━━ Records to process ━━
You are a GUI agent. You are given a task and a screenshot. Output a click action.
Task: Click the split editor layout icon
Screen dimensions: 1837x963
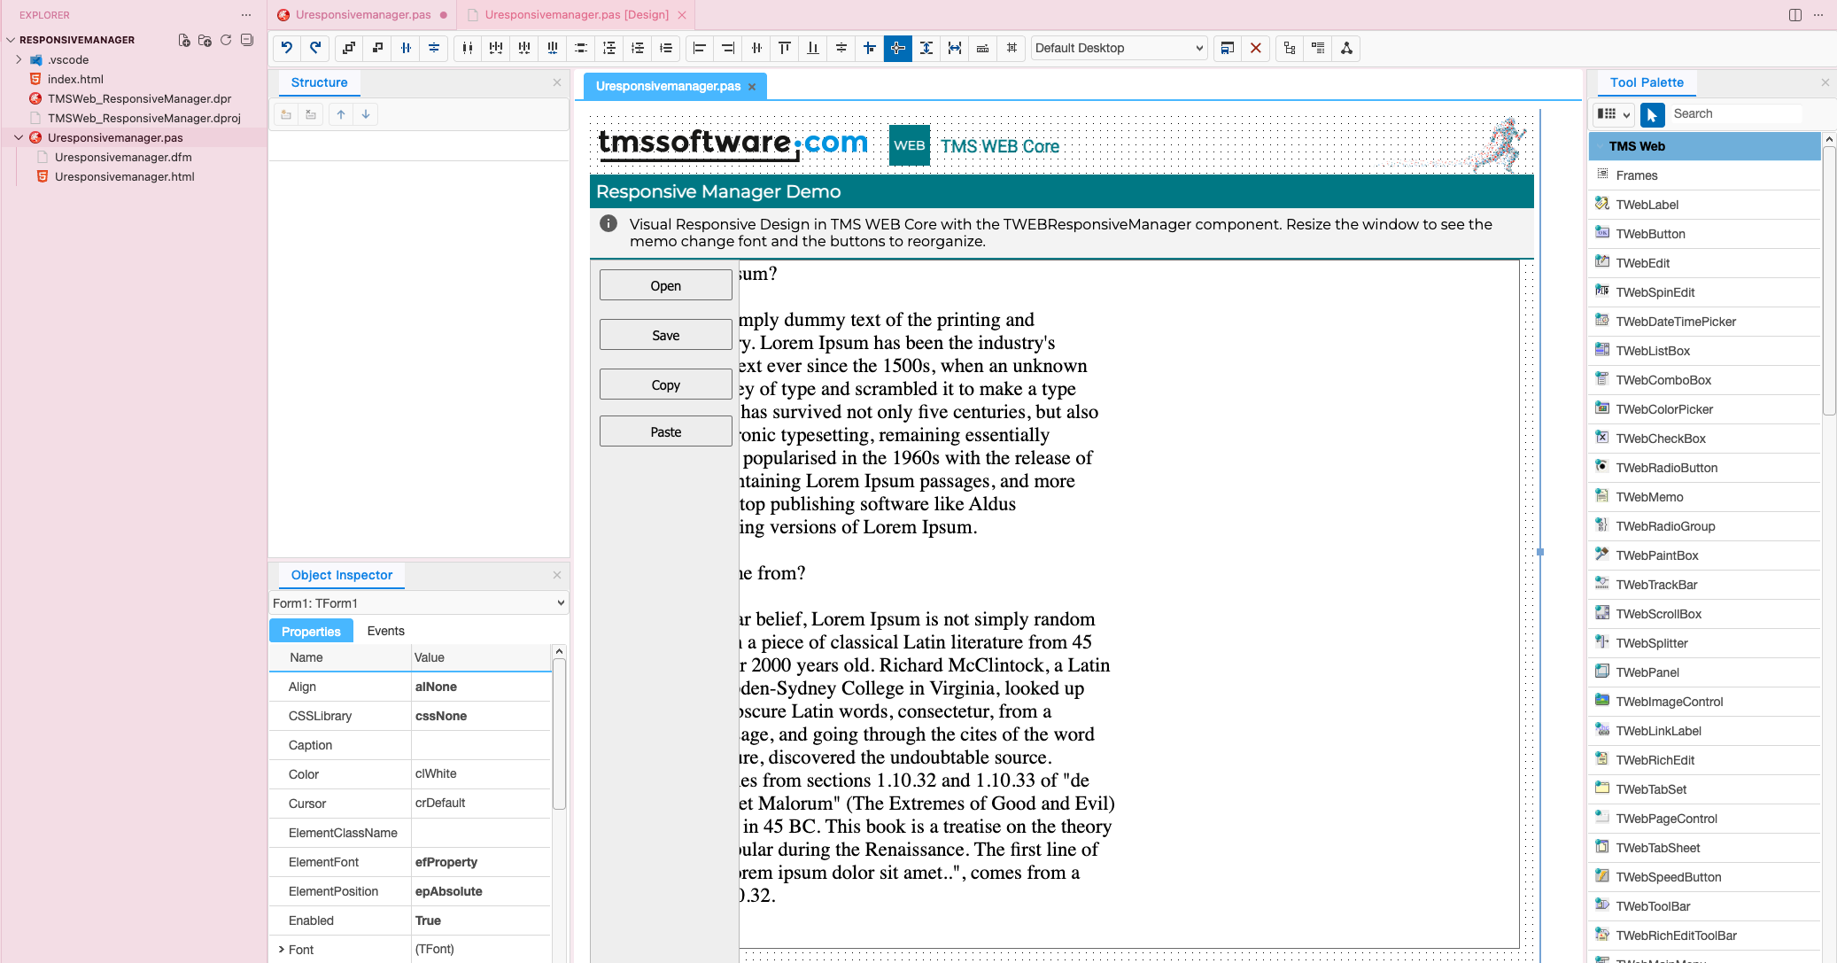(1795, 15)
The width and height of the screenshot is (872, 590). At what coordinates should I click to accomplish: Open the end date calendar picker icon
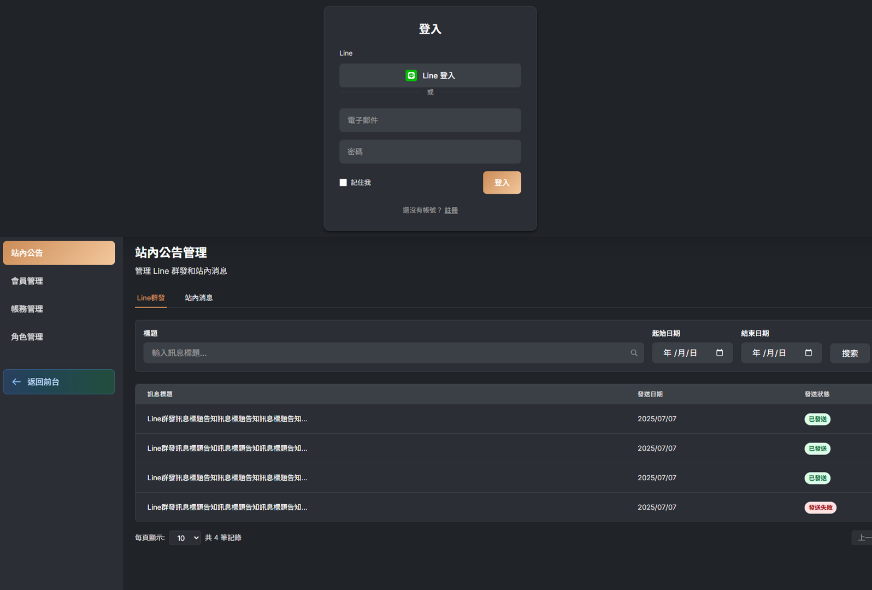[x=809, y=353]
━━━
Short problem: Please rewrite every line of the data above in full, shifting each coordinate in the answers by adding 26 to both numbers. Leave out the images.

Full output:
You are a GUI agent. You are given a task and a screenshot. Output a click action.
Task: Click the split editor layout icon
Screen dimensions: 1837x963
(1821, 41)
The width and height of the screenshot is (872, 590). At what coordinates should I click to accomplish: Open the end date calendar picker icon
[x=835, y=379]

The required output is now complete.